Of course, sometimes no amount of reading-between-the-lines can help you understand the examiner’s point of view. In such cases there is really no substitute for picking up the phone and discussing the objection with the examiner.

Added matter and the ‘intermediate generalisation’

Possibly the biggest potential stumbling block that patent applications originating outside of Europe face when being prosecuted in Europe is the issue of added subject matter (Article 123 EPC). This issue has many different guises, but at its core is the maxim that the EPO does not allow the applicant to claim subject matter that was not ‘clearly and unambiguously disclosed’ in the application when it was first filed.

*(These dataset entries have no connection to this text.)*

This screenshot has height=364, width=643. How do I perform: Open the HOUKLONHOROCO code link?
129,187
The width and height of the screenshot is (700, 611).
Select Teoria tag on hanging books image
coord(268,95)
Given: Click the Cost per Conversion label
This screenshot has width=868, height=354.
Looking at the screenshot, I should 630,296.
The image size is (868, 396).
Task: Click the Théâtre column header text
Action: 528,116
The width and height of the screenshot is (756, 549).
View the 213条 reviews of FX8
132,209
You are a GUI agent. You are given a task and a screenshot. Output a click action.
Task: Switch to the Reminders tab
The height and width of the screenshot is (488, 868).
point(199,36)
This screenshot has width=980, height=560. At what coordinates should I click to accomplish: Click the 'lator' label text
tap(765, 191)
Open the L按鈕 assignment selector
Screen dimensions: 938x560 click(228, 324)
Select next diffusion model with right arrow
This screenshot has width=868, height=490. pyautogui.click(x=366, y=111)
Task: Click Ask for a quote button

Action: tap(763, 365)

When it comes to device claims, the most common (and most misunderstood) trap for the unwary is the ‘intermediate generalisation’. It is perhaps best explained by considering an example. Your application includes a description of an embodiment which includes Feature A. You want to add Feature A into claim 1, but the examiner says that the embodiment discloses Feature A in combination with Features B, C, D and E, and only features B and C are in claim 1 already. The argument is that your application discloses a combination of Features A-E, and your claim to Features A, B and C is an ‘intermediate generalisation’ since it presents a new combination not disclosed in the application as filed.

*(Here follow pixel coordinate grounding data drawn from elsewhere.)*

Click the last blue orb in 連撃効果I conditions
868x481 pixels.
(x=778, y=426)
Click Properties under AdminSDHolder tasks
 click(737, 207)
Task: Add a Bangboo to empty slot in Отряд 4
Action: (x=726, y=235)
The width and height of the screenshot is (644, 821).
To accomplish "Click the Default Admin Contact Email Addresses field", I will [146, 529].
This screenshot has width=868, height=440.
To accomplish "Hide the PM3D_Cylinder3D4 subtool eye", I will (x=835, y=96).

Such objections can be overturned if the examiner can be persuaded that Feature A is not “related or inextricably linked” to Features D and E, and the overall disclosure “justifies the generalising isolation” of the feature and its introduction into the claim.

However, it is of course preferable to avoid such objections in the first place. This is most effectively done by including in the application as filed dependent claims or subsidiary statements of invention directed to any features that the applicant might want to ultimately include in an independent claim. A reasonable alternative is to ensure that the embodiments clearly identify those features which can be isolated from others, and/or identify non-essential features of the embodiments. It is often not enough simply to list all the features of the embodiments as ‘optional’; EPO examiners can argue that this type of approach does not satisfy the criteria set out above.


The above outlines just a few ways in which the EPO operates differently to some other patent offices when it comes to the examination of device claims, but of course there are plenty of others! Ultimately, the most important role that your European patent attorney colleague has is to guide you through the EPO process and help you avoid the traps.